- _MATERIALS PROVIDED_:
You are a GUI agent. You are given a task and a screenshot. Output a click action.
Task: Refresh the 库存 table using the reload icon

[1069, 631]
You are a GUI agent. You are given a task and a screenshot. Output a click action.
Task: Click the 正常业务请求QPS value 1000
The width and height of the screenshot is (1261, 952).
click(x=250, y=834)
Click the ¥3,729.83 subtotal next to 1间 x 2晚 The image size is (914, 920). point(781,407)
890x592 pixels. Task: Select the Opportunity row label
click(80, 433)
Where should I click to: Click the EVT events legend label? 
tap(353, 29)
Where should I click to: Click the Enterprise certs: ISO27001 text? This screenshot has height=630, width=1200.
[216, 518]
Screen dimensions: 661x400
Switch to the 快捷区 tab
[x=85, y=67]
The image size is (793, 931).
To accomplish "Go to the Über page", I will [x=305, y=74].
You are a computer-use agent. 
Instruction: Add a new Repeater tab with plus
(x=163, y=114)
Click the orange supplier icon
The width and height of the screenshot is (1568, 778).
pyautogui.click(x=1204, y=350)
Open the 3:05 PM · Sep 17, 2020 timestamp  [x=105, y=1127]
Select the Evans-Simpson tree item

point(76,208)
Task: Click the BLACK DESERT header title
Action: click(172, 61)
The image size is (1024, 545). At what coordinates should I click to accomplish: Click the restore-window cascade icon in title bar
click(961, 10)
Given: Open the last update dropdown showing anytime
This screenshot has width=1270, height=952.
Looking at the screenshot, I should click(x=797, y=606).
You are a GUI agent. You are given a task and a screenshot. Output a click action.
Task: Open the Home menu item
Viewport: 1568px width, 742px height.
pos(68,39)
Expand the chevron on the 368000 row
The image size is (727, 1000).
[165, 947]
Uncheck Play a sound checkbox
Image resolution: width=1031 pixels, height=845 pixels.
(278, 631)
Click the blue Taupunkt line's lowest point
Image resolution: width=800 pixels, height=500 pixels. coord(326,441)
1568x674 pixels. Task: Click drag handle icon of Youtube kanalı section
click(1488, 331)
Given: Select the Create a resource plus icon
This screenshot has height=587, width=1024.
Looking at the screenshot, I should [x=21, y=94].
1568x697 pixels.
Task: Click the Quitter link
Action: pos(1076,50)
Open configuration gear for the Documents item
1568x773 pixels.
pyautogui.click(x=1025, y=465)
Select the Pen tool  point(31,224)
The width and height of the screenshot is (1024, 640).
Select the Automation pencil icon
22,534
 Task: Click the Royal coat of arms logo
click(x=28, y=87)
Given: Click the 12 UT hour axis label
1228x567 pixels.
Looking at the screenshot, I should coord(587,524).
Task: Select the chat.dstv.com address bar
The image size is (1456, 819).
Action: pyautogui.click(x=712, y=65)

- _AIM OF THE EXERCISE_:
Reproduce all of the material above, putting "interface agent" in place of every "GUI agent" and leaving everything else unchanged.

- _RESULT BELOW_:
You are a interface agent. You are given a task and a screenshot. Output a click action.
Task: Refresh the 库存 table using the reload icon

[1069, 631]
You are a interface agent. You are given a task and a screenshot. Output a click action.
Task: Click the 正常业务请求QPS value 1000
The width and height of the screenshot is (1261, 952).
click(x=250, y=834)
Click the ¥3,729.83 subtotal next to 1间 x 2晚 The image size is (914, 920). point(781,407)
890x592 pixels. Task: Select the Opportunity row label
click(80, 433)
Where should I click to: Click the EVT events legend label? 
tap(353, 29)
Where should I click to: Click the Enterprise certs: ISO27001 text? This screenshot has height=630, width=1200.
[216, 518]
Screen dimensions: 661x400
Switch to the 快捷区 tab
[x=85, y=67]
The image size is (793, 931).
To accomplish "Go to the Über page", I will [x=305, y=74].
You are a computer-use agent. 
Instruction: Add a new Repeater tab with plus
(x=163, y=114)
Click the orange supplier icon
The width and height of the screenshot is (1568, 778).
pyautogui.click(x=1204, y=350)
Open the 3:05 PM · Sep 17, 2020 timestamp  [x=105, y=1127]
Select the Evans-Simpson tree item

point(76,208)
Task: Click the BLACK DESERT header title
Action: click(172, 61)
The image size is (1024, 545). At what coordinates should I click to accomplish: Click the restore-window cascade icon in title bar
click(961, 10)
Given: Open the last update dropdown showing anytime
This screenshot has width=1270, height=952.
Looking at the screenshot, I should click(x=797, y=606).
You are a interface agent. You are given a task and a screenshot. Output a click action.
Task: Open the Home menu item
Viewport: 1568px width, 742px height.
pos(68,39)
Expand the chevron on the 368000 row
The image size is (727, 1000).
[165, 947]
Uncheck Play a sound checkbox
Image resolution: width=1031 pixels, height=845 pixels.
(278, 631)
Click the blue Taupunkt line's lowest point
Image resolution: width=800 pixels, height=500 pixels. coord(326,441)
1568x674 pixels. Task: Click drag handle icon of Youtube kanalı section
click(1488, 331)
Given: Select the Create a resource plus icon
This screenshot has height=587, width=1024.
Looking at the screenshot, I should [x=21, y=94].
1568x697 pixels.
Task: Click the Quitter link
Action: pos(1076,50)
Open configuration gear for the Documents item
1568x773 pixels.
pyautogui.click(x=1025, y=465)
Select the Pen tool  point(31,224)
The width and height of the screenshot is (1024, 640).
Select the Automation pencil icon
22,534
 Task: Click the Royal coat of arms logo
click(x=28, y=87)
Given: Click the 12 UT hour axis label
1228x567 pixels.
Looking at the screenshot, I should coord(587,524).
Task: Select the chat.dstv.com address bar
The image size is (1456, 819).
Action: pyautogui.click(x=712, y=65)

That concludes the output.